Wednesday, January 20, 2010

Drag me

There was a moment in one of the workshop sessions that we were told to dance freely, after a hard intensive warming-up. Commands of a sleepy body were told and as well as dancing ‘not disturbing the fog’. I was very introspective and of course due to the latest happenings, very sensitive. It was when in the middle of my dance Tadashi asked us to let our dead to drag us. For me it was firstly difficult to imagine ‘my dead’ lead my movement since I don’t believe they can do a thing to me... I emptied my mind and started moving, sleeping body and dancing in the fog, enjoying each moment, each centimeter seemed one hundred meters. Then I accepted the fact that my mother (recently passed away) could drag me somehow, she was the first one I pictured. Part of me is part of her; it’s in my skin, organs, cells, DNA. It was absolutely out of control not to renounce my own command and let her lead me. It was a special time, a time for images, memories and remembrances – all led me to my dance. All body committed to the moment, muscles and bones thinking and building up knowledge. It wasn’t important to know where my mother would bring me; I wasn’t even afraid or happy to where I could possibly end up. Feet all connected to the ground being dragged, it was difficult to walk, it was the end but also the beginning – how a baby starts to place his right leg after his left one, having his all body working together, even face, for one project: walking.
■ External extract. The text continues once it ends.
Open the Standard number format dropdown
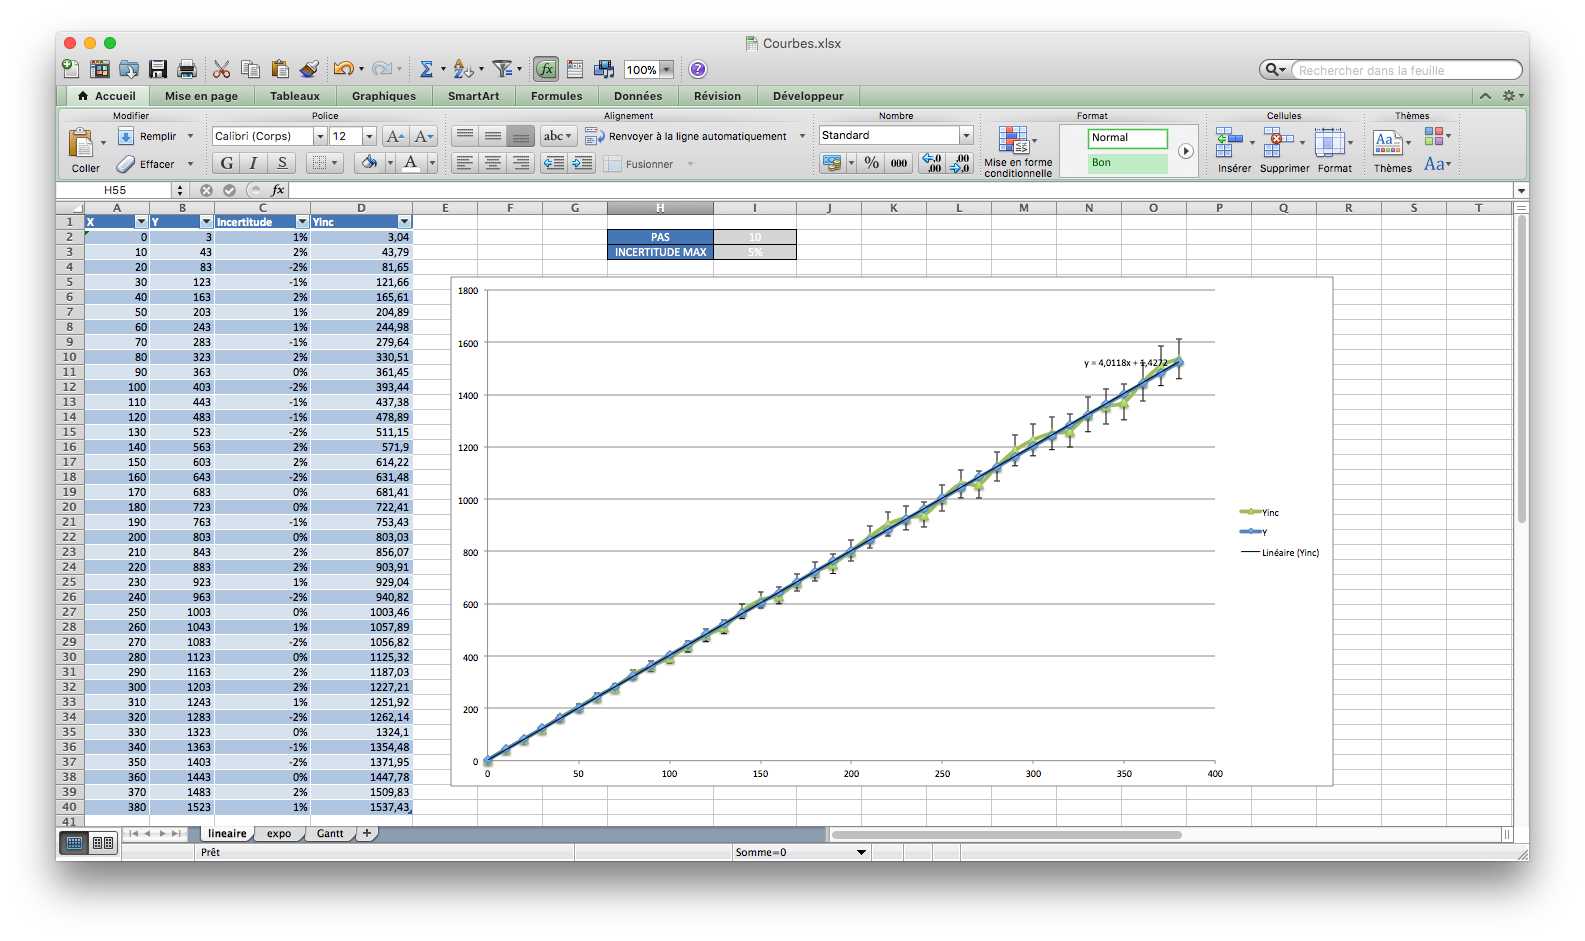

Dancing with memories is being something really emotional to me. Last picture that I have of my mother was before she had been cremated, and I dared to touch her head, and it was cold. My dance was as cold as her head, but dancing that wasn’t a weird thing, maybe it is now when I’m writing but it wasn’t in that moment. Inside its coldness was the warm and chaos of my blood and fluids. Drag me, n’importe pas where you lead me, I want to go, I want to move (even still). Dancing the darkness and my dead ended up being pleasant – darkness is there, and we can touch it. Life needs death and death needs life. I remember one sentence Tadashi said: ‘you can’t change life but you can change the direction of your life’.
These themes: death, dancing our darkness and with our dead, deserve a less superficial approach than this one I’m doing. It’s a pity I have few minutes a day for internet access during this week, but I hope these ghosts will remain in my mind for the next days and weeks, so I can explore them in a better way here.